┌─ STORED DATA

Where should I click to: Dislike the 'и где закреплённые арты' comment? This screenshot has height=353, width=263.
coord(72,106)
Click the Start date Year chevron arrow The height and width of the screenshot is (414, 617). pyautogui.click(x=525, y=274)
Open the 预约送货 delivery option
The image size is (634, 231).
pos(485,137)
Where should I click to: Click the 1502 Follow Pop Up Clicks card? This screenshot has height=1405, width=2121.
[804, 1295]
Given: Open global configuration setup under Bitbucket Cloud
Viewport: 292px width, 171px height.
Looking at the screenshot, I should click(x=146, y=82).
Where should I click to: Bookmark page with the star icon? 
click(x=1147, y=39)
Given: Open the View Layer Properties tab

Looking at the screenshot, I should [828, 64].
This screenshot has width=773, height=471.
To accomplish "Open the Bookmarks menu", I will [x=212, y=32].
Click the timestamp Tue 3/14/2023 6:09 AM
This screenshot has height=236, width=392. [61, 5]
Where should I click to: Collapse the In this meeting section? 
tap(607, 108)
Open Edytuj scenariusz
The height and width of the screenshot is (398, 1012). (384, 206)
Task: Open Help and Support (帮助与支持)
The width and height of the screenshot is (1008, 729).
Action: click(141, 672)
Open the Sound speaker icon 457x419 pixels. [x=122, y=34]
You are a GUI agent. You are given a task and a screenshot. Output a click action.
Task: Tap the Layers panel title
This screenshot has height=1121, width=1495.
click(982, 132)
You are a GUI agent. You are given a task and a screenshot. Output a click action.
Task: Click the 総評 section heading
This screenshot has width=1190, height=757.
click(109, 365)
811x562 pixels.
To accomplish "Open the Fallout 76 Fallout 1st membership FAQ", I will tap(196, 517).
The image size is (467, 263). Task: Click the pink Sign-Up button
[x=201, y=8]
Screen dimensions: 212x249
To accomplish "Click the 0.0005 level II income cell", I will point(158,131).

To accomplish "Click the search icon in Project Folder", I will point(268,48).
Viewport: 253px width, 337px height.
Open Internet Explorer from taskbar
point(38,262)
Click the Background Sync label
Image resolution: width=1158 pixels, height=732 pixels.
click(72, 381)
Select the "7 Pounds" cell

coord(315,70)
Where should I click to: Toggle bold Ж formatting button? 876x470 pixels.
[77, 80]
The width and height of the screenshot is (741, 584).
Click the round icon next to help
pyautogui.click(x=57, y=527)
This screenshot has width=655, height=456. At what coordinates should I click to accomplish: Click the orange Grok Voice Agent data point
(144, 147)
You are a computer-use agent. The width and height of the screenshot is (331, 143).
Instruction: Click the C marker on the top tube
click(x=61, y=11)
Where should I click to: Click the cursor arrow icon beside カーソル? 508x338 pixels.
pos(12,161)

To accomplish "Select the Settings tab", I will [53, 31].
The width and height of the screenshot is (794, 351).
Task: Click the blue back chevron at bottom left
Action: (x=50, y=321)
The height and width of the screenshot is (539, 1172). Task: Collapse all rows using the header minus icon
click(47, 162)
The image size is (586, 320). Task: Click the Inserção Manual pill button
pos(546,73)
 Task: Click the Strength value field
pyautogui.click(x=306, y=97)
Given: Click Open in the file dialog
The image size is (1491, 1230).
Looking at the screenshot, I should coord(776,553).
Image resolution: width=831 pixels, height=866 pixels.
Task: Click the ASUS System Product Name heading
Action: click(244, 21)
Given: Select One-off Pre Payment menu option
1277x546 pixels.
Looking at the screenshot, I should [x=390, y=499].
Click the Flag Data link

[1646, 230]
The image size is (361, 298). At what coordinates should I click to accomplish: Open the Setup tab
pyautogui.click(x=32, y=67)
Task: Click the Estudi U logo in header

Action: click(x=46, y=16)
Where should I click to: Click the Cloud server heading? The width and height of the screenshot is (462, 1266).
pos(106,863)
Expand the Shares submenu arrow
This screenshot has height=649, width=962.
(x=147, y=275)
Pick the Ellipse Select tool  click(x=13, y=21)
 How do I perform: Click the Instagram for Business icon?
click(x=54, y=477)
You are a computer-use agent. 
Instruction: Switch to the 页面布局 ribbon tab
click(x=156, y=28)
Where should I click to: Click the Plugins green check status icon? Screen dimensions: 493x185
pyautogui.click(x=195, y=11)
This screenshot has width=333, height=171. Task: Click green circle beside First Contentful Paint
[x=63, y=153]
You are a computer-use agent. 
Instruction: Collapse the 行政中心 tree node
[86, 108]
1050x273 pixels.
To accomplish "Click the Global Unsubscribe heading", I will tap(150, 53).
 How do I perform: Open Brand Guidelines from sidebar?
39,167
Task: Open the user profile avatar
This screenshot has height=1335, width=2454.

└─

TASK DETAILS
Put these rows into a numbered list, leaving out any blank lines.

TASK SOLUTION
1. Where should I click to: Dislike the 'и где закреплённые арты' comment? This screenshot has height=353, width=263.
2. coord(72,106)
3. Click the Start date Year chevron arrow The height and width of the screenshot is (414, 617). pyautogui.click(x=525, y=274)
4. Open the 预约送货 delivery option
5. The image size is (634, 231).
6. pos(485,137)
7. Where should I click to: Click the 1502 Follow Pop Up Clicks card? This screenshot has height=1405, width=2121.
8. [804, 1295]
9. Given: Open global configuration setup under Bitbucket Cloud
10. Viewport: 292px width, 171px height.
11. Looking at the screenshot, I should click(x=146, y=82).
12. Where should I click to: Bookmark page with the star icon? 
13. click(x=1147, y=39)
14. Given: Open the View Layer Properties tab
15. Looking at the screenshot, I should [828, 64].
16. This screenshot has width=773, height=471.
17. To accomplish "Open the Bookmarks menu", I will [x=212, y=32].
18. Click the timestamp Tue 3/14/2023 6:09 AM
19. This screenshot has height=236, width=392. [61, 5]
20. Where should I click to: Collapse the In this meeting section? 
21. tap(607, 108)
22. Open Edytuj scenariusz
23. The height and width of the screenshot is (398, 1012). (384, 206)
24. Task: Open Help and Support (帮助与支持)
25. The width and height of the screenshot is (1008, 729).
26. Action: click(141, 672)
27. Open the Sound speaker icon 457x419 pixels. [x=122, y=34]
28. You are a GUI agent. You are given a task and a screenshot. Output a click action.
29. Task: Tap the Layers panel title
30. This screenshot has height=1121, width=1495.
31. click(982, 132)
32. You are a GUI agent. You are given a task and a screenshot. Output a click action.
33. Task: Click the 総評 section heading
34. This screenshot has width=1190, height=757.
35. click(109, 365)
36. 811x562 pixels.
37. To accomplish "Open the Fallout 76 Fallout 1st membership FAQ", I will tap(196, 517).
38. The image size is (467, 263). Task: Click the pink Sign-Up button
39. [x=201, y=8]
40. Screen dimensions: 212x249
41. To accomplish "Click the 0.0005 level II income cell", I will point(158,131).
42. To accomplish "Click the search icon in Project Folder", I will point(268,48).
43. Viewport: 253px width, 337px height.
44. Open Internet Explorer from taskbar
45. point(38,262)
46. Click the Background Sync label
47. Image resolution: width=1158 pixels, height=732 pixels.
48. click(72, 381)
49. Select the "7 Pounds" cell
50. coord(315,70)
51. Where should I click to: Toggle bold Ж formatting button? 876x470 pixels.
52. [77, 80]
53. The width and height of the screenshot is (741, 584).
54. Click the round icon next to help
55. pyautogui.click(x=57, y=527)
56. This screenshot has width=655, height=456. At what coordinates should I click to accomplish: Click the orange Grok Voice Agent data point
57. (144, 147)
58. You are a computer-use agent. The width and height of the screenshot is (331, 143).
59. Instruction: Click the C marker on the top tube
60. click(x=61, y=11)
61. Where should I click to: Click the cursor arrow icon beside カーソル? 508x338 pixels.
62. pos(12,161)
63. To accomplish "Select the Settings tab", I will [53, 31].
64. The width and height of the screenshot is (794, 351).
65. Task: Click the blue back chevron at bottom left
66. Action: (x=50, y=321)
67. The height and width of the screenshot is (539, 1172). Task: Collapse all rows using the header minus icon
68. click(47, 162)
69. The image size is (586, 320). Task: Click the Inserção Manual pill button
70. pos(546,73)
71.  Task: Click the Strength value field
72. pyautogui.click(x=306, y=97)
73. Given: Click Open in the file dialog
74. The image size is (1491, 1230).
75. Looking at the screenshot, I should coord(776,553).
76. Image resolution: width=831 pixels, height=866 pixels.
77. Task: Click the ASUS System Product Name heading
78. Action: click(244, 21)
79. Given: Select One-off Pre Payment menu option
80. 1277x546 pixels.
81. Looking at the screenshot, I should [x=390, y=499].
82. Click the Flag Data link
83. [1646, 230]
84. The image size is (361, 298). At what coordinates should I click to accomplish: Open the Setup tab
85. pyautogui.click(x=32, y=67)
86. Task: Click the Estudi U logo in header
87. Action: click(x=46, y=16)
88. Where should I click to: Click the Cloud server heading? The width and height of the screenshot is (462, 1266).
89. pos(106,863)
90. Expand the Shares submenu arrow
91. This screenshot has height=649, width=962.
92. (x=147, y=275)
93. Pick the Ellipse Select tool  click(x=13, y=21)
94.  How do I perform: Click the Instagram for Business icon?
95. click(x=54, y=477)
96. You are a computer-use agent. 
97. Instruction: Switch to the 页面布局 ribbon tab
98. click(x=156, y=28)
99. Where should I click to: Click the Plugins green check status icon? Screen dimensions: 493x185
100. pyautogui.click(x=195, y=11)
101. This screenshot has width=333, height=171. Task: Click green circle beside First Contentful Paint
102. [x=63, y=153]
103. You are a computer-use agent. 
104. Instruction: Collapse the 行政中心 tree node
105. [86, 108]
106. 1050x273 pixels.
107. To accomplish "Click the Global Unsubscribe heading", I will tap(150, 53).
108.  How do I perform: Open Brand Guidelines from sidebar?
109. 39,167
110. Task: Open the user profile avatar
111. This screenshot has height=1335, width=2454.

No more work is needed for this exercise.